La transformación del mundo laboral en América del Norte exige, hoy más que nunca, una revisión profunda de sus cimientos, apunto Alejandro Martínez Araiza, secretario general del Sindicato Nacional Alimenticio y del Comercio (SNAC).
Señaló que el principal reto no radica únicamente en la competitividad económica, sino en la incapacidad histórica de garantizar condiciones laborales dignas para millones de trabajadores en México, Estados Unidos y Canadá.
A pesar de la implementación de la reforma laboral de 2019 en México, el líder sindical advierte que los cambios estructurales han sido limitados.
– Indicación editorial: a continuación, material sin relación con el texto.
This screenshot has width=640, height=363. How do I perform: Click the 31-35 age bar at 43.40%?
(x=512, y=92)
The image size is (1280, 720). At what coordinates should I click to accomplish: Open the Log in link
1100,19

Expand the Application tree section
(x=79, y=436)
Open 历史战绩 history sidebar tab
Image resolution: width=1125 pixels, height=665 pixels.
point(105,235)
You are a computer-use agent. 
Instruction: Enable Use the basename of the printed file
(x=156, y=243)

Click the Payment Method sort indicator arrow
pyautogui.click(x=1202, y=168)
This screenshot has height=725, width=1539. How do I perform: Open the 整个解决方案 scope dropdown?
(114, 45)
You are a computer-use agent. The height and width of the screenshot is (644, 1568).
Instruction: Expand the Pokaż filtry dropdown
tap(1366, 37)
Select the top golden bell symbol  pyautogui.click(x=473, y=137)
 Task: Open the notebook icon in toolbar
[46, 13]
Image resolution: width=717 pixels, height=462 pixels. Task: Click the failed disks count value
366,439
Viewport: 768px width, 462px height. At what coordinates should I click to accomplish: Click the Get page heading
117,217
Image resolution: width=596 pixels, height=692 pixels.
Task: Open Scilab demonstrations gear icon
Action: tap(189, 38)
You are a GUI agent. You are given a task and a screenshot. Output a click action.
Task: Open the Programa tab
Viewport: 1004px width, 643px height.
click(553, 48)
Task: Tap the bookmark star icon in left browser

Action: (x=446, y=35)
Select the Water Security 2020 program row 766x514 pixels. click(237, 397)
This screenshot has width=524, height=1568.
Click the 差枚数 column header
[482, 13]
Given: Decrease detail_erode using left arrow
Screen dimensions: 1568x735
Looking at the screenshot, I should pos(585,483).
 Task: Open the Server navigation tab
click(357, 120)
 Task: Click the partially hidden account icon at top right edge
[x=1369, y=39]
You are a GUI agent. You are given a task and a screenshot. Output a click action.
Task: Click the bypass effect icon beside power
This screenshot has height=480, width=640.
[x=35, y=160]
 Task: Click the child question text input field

"El nuevo marco legal no ha logrado modificar de fondo las dinámicas que durante décadas han favorecido esquemas de simulación y precarización laboral y muchas de las deficiencias del sistema han quedado aún más expuestas”, reiteró.
El dirigente subrayó que el debate público ha omitido un elemento esencial que obedece a la centralidad del trabajador en la integración económica regional.
"Mientras las discusiones se concentran en aspectos comerciales o geopolíticos, las condiciones laborales continúan relegadas a un segundo plano; de ahí que, no puede existir un comercio sólido sin salarios dignos”, puntualizó.
El secretario general del SNAC consideró que el modelo que posicionó a México como proveedor de mano de obra barata ha llegado a su límite.
"La persistencia de bajos salarios y condiciones laborales deficientes no solo limita el desarrollo interno, sino que también genera desequilibrios en toda la región, razón por la cual, la fortaleza económica de Norteamérica depende de una base laboral más equitativa”, dijo.
También el líder sindical destacó que el contexto político reciente, particularmente tras los cambios impulsados durante la administración de Donald J. Trump, marcó un punto de inflexión en la relación comercial entre los países que forma el T-MEC.
“Con ese nuevo escenario resulta imperativo replantear las reglas del juego bajo principios de corresponsabilidad laboral”, añadió. "La defensa de los derechos laborales debe ser una prioridad compartida entre gobiernos, empresas y sindicatos”
“La implementación de jornadas más justas, como la discusión en torno a la reducción a 40 horas semanales, representa una oportunidad clave para demostrar un compromiso real con los trabajadores”.
El dirigente sostuvo que el futuro de la región dependerá de la capacidad de construir un modelo que coloque al trabajador en el centro, por lo que, solo a través de salarios justos, condiciones dignas y sindicatos auténticos será posible consolidar una Norteamérica más fuerte, competitiva y, sobre todo, más justa.